You see the problem of these great moral changes or values, is not solvable by law and politics as content--that is, it is on the books, so everyone has to follow it now. The Pope's have always condemned pre-marital sex and use of condoms, and you can see how little moral impact that has had on people's behaviors, even good Catholics. At CSIIE we are working to put the process before content, and integrate the two as valuable. The moral  professor argued that what is missing is "good communication" about life, not just about issues and difference. We need, he said, processes where people of differences get together not just because they have arguments of difference, but because we are all people trying to get the best out of life and we all want less suffering. He noted, too often in political processes the aim is to get people of different moral beliefs together to debate and then resolve the issue so we can "agree." He thinks that likely is not going to happen with most people most of the time. What you can achieve in political processes is to get them to talk and listen, to try to understand respectfully, and disagree if need be. People once heard, he says, and once each sees each other as a human being with common interests in things like "their children" or music, or good food, then, they are less likely to abstract "the Other" and make them only a threat to their own values and life.

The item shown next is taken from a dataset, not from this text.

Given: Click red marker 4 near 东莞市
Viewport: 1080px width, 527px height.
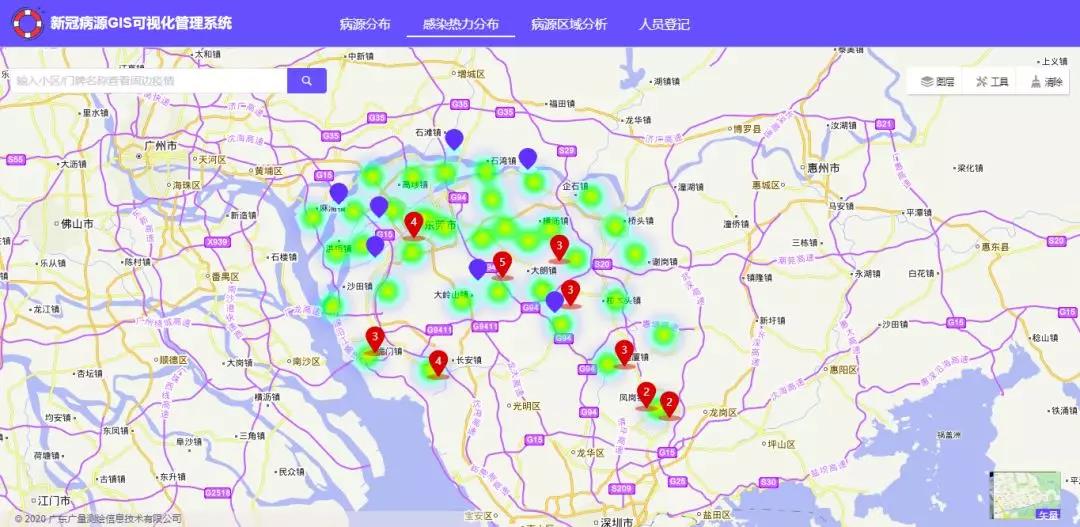Looking at the screenshot, I should point(412,224).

He believes the process of communicating is most important if we are to solve problems like Culture Wars. I tend to agree. There is a reason in the description of CSIIE that we use terms like "process" focused and "enspirited community" because they are what we teach, not merely courses and workshops or trainings (i.e., content). There are real skills to learn to be able to communicate better, most everyone would agree on that. The larger meta-skill is how to use those skills of good communication in a complex and tense (conflictual) atmosphere and situation. Fear and conflict often go together, and fear undermines often the best of outcomes. So for me, practicing fearlessness as a path, call it spiritual, or whatever you like, it is a path to building existential capacity. What capacity is this:

(a) ability to be with differences,

(b) ability to sit in the fire when feeling threatened,

(c) ability to think clearly and connect with people in multiple modalities for the sake of a mutual good outcome not for the sake of you dominating the other by being "faster," "braver," and so on,

(d) being able to hold space with the paradox of conflicting values in yourself and in others, and staying open to emergent processes that are unknown or unpredictable that can unfold when two or more people gather--in other words, you don't jump on the 'quick fix' because it will get you (presumably) out of the uncomfort you and the other are in,

(e) ability to face 'death of your own ego' needs, as you may be shown wrong by the other, or shown weak and fearful, shown confused, or shown injured, etc.--meaning the ability to acknowledge your feelings and emotions and those of others who also could be experiencing that 'death'.

That's a start to existential capacity. We all have more to dialogue on this and I trust you'll keep it in mind in every encounter you have in CSIIE (at least). And, also to remember, not to be too hard on yourself when you don't have much existential capacity in any moment. It takes practice. Sometimes our "supplies" of it are better than other times.